Rules of Participation
- Multiple individuals or entities may collaborate as a team. You may not participate on more than one Team. Each Team member must be a single individual;
- Team membership may not exceed the Maximum of 3 members;
- Freely & publicly available external data is allowed;
- Participants must be aware of the terms of services, rules and licenses (for example CC 4.0 [6]) of the portals and respect scraping best practices;
- Use of open source codes is allowed but should be acknowledged and their license respected;
- All the members of the participating team agree that they must share their winning solution's code with the challenge organizers for reproducibility of result and evaluation.

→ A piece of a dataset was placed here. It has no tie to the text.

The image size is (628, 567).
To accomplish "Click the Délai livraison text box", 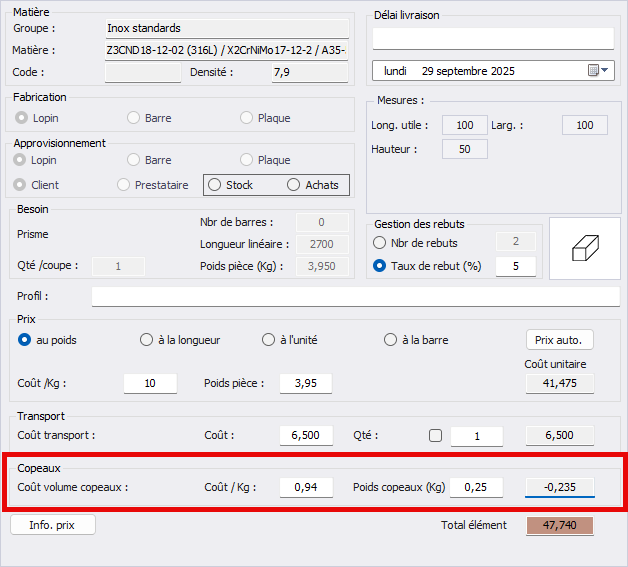I will click(493, 39).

The organizers do not claim to own your code and data;
- MoroccoAI is not responsible for any abuse of the rules, use of illegal scraping methods or use of unauthorized sources;
- Registered participants will be invited to an information session to explain the challenge in more details;
- Don't cheat and have fun
Evaluation
The Jury of the Data-challenge will evaluate participants according to the following criterias:- Quality and amount of scrapped data
- The adopted scraping approach (innovative or use of existing codes, etc…)
- Presentation of the work
- Bonus points for providing an additional notebook with exploratory data analysis
Submission
This is a Data Collection Competition. The participants are required to submit a google drive link that contains:- A submission csv file submission.csv (max size 10Mb). The csv file must follow this template
- A zip file named code.zip that contains the scraping code. It is recommended to join a Jupyter notebook main.ipynb (Python 3) that can be used to test the scraping.
- A presentation.pdf file that contains a presentation of the solution of the challenge.
- Any other document that is considered relevant to the evaluation process
Prizes
Special prizes will be announced very soon. In addition, Nvidia is offering credits for training courses and certifications by Nvidia Deep Learning Institute (DLI).
- The prizes will be awarded on the basis of the Jury evaluation.
- Due to logistics considerations, the participants need to be residents in Morocco to be eligible for the prize !
Acknowledgements
We thank the conference sponsors for supporting this challenge and NVIDIA for offering DLI credits.